Market Outlook, H2, Part 2: Goldilocks — Or is it Go-Go-ldilocks?

In a “Stock Talk Only” exclusive, CIO Chris Perras covers Part Two of Oak Harvest’s H2 2019 outlook for the markets! Listen in and find out our view on whether “Goldilocks” is going to return to the markets.

Chris: Good afternoon, I’m Chris Perras, Chief Investment Officer at Oak Harvest Financial Group, and welcome to the June 21st edition of our weekly Stock Talk podcast: Keeping You Connected To Your Money. This week’s episode is the second part of a two-part series addressing our second half 2019 outlook. For next week, our outlook can only be found on these audio podcasts by way of an email, or directly on our website. Go ahead and Google Oak Harvest 2019 second-half outlook if you want to direct others to listen to what we have to say.

Broadly speaking, I’m calling our second-half outlook, Goldilocks returns, and she kicks the three bears out of the party.
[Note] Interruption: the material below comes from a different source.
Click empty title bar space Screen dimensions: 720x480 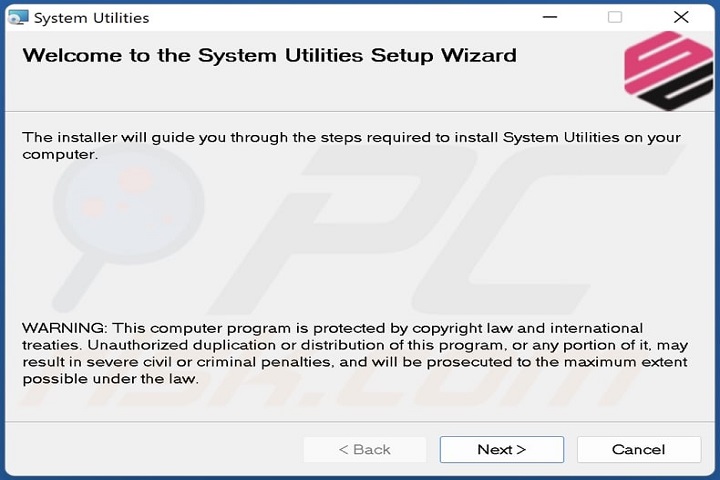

Today’s episode, addressing the second part of our outlook is entitled, Did You Say Goldilocks, or Was It GoGo-dilocks? As we have repeatedly said throughout the second half of last year and the first half of this year, we see in an almost perfect analogy in the economy, in both the bond and stock markets to 2015 through 2016 for the period 2018 through 2019.
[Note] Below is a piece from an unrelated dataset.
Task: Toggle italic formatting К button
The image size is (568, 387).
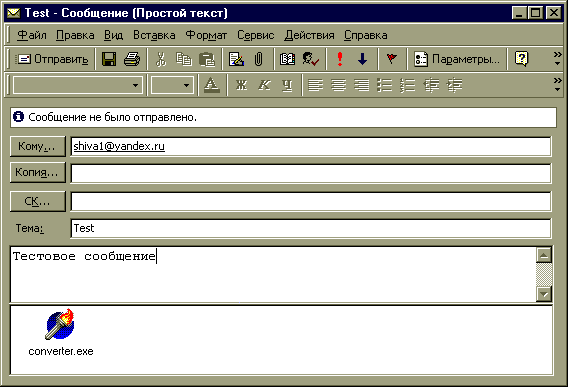Action: (264, 85)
Our first-half outlook for this year can still be found on our website at oakharvestfg.com/2019-first-half-outlook/. This week’s stock market rebound was based on a more dovish Federal Reserve, driving the S&P 500 right back to new all-time highs. Pessimistic hedge funds were forced to cover shorts, and investors who sold calls against their long positions were forced to buy back those positions in front of today’s option expiration. For the third time in six months, the Federal Reserve said they would act to stimulate the economy if the data continued to slow.
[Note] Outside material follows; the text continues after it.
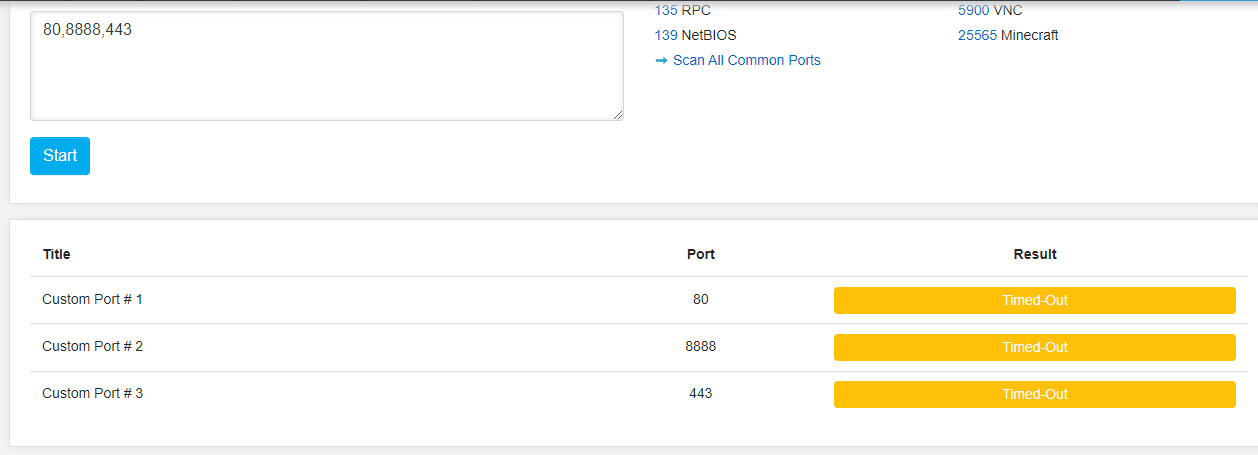The image size is (1258, 455).
Task: Select the Custom Port # 1 row label
Action: [92, 299]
We said it last week, and we will say it again, the number one most sacred rule for macro investing is, do not fight the Federal Reserve. Repeat after us, don’t fight the Fed, or DFF for short. There is a reason why the stock market went nowhere for 18 months from January 2018 through June of this year. The Federal Reserve was tightening monetary conditions. It is now said they will provide liquidity to the markets if needed. This same type of move happened in mid to late June of 2016.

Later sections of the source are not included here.